- Check your understanding:
- a) Summarize the passage on background DNA in two sentences.
- b) Reproduce the part of the passage on background DNA starting with "To ensure that" and going on through "DNA we observed.".

··· Document passage ···

To ensure that the data generated in this study were truly reflective of background DNA levels present on the child's skin surface, and in accordance with previous studies, external variables that may have influenced the level of self or non-self DNA were not controlled. Volunteers were not requested to perform any activities that would be outside of their daily routine prior to sample collection. Instead, variables which we considered to be potentially influential on the results were recorded by survey. The number of people who had been in close contact with the child in the hours prior to sampling was also recorded. Upon analysis, contact from kissing or breast feeding, the age, gender and developmental level of the child, washing, contacts with multiple people or skin cream application did not appear to significantly alter the amount of non-child DNA we observed.

··· Data extracts ···

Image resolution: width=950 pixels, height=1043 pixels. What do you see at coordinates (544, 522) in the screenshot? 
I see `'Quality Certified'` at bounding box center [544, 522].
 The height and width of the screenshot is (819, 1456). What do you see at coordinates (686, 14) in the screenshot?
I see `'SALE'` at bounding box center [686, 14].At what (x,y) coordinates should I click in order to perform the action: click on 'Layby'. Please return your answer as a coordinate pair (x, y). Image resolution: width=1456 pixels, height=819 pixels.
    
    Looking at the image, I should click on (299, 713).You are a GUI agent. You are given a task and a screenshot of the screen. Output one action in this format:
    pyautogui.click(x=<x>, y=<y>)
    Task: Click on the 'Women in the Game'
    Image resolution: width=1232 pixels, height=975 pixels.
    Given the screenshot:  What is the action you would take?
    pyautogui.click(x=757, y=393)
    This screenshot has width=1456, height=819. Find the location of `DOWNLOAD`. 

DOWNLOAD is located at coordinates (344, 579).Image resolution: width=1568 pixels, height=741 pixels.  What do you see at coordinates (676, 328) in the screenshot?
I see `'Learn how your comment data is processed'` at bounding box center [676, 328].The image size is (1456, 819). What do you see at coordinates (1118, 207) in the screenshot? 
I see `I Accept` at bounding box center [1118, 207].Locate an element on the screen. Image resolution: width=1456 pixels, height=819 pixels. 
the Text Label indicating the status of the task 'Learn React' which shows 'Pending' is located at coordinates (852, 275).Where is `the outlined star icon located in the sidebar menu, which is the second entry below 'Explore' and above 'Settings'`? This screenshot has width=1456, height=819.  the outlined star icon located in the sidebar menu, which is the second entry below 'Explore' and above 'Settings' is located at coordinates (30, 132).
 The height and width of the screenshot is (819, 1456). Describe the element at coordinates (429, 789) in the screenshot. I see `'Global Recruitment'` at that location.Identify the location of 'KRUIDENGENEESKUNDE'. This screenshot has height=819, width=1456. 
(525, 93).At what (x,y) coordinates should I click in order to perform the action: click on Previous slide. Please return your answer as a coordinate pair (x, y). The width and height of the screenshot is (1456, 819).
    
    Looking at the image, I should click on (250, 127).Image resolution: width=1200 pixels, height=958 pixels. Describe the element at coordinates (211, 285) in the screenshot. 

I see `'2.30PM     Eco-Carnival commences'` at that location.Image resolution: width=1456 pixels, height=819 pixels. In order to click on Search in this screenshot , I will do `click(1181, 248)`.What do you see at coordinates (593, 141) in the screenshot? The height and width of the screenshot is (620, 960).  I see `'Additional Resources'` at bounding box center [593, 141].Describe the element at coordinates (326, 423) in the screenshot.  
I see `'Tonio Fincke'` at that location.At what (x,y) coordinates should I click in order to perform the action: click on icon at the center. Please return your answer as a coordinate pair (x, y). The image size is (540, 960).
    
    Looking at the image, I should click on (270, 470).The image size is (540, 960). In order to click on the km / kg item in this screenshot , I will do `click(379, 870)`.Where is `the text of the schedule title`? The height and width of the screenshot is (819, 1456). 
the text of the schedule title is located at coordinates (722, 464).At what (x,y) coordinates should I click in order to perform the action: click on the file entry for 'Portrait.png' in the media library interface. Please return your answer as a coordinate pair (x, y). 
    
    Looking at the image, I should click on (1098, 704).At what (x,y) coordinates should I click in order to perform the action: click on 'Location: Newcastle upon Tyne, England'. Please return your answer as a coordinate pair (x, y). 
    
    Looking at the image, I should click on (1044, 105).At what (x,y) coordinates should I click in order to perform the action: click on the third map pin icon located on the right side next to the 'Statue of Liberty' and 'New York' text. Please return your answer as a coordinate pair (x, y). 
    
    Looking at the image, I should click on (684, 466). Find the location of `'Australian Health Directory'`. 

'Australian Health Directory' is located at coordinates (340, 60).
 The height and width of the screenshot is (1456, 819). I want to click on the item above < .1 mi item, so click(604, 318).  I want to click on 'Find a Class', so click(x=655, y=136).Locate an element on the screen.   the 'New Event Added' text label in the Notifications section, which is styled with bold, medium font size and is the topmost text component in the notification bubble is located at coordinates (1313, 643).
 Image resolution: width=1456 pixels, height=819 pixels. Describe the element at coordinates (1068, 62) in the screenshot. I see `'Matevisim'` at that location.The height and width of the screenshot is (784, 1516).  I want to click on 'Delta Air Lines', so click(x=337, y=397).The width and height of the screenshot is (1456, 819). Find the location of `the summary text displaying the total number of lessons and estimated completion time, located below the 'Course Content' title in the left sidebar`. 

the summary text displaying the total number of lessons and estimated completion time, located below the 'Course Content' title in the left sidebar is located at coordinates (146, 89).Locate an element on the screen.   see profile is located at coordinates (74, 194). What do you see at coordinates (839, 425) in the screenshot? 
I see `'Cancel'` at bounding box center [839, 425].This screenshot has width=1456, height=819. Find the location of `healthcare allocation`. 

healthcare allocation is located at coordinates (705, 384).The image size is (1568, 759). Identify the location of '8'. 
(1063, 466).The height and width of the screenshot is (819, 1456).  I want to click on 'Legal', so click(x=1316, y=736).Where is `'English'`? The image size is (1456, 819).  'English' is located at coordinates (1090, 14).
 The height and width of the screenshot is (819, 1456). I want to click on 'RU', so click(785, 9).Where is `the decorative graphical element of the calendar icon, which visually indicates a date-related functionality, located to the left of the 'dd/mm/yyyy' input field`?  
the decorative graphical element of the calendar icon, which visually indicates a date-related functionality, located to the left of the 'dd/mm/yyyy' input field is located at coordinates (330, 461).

···

- Exercise results:
- a) To capture the background DNA levels on a child's skin, the study did not control external variables or ask volunteers to depart from their daily routine, and it instead recorded potentially influential variables by survey, including the number of people in close contact with the child in the hours before sampling. The analysis found that kissing or breast feeding, the child's age, gender and developmental level, washing, contact with multiple people, and skin cream application did not appear to significantly alter the amount of non-child DNA.

- b)
To ensure that the data generated in this study were truly reflective of background DNA levels present on the child's skin surface, and in accordance with previous studies, external variables that may have influenced the level of self or non-self DNA were not controlled. Volunteers were not requested to perform any activities that would be outside of their daily routine prior to sample collection. Instead, variables which we considered to be potentially influential on the results were recorded by survey. The number of people who had been in close contact with the child in the hours prior to sampling was also recorded. Upon analysis, contact from kissing or breast feeding, the age, gender and developmental level of the child, washing, contacts with multiple people or skin cream application did not appear to significantly alter the amount of non-child DNA we observed.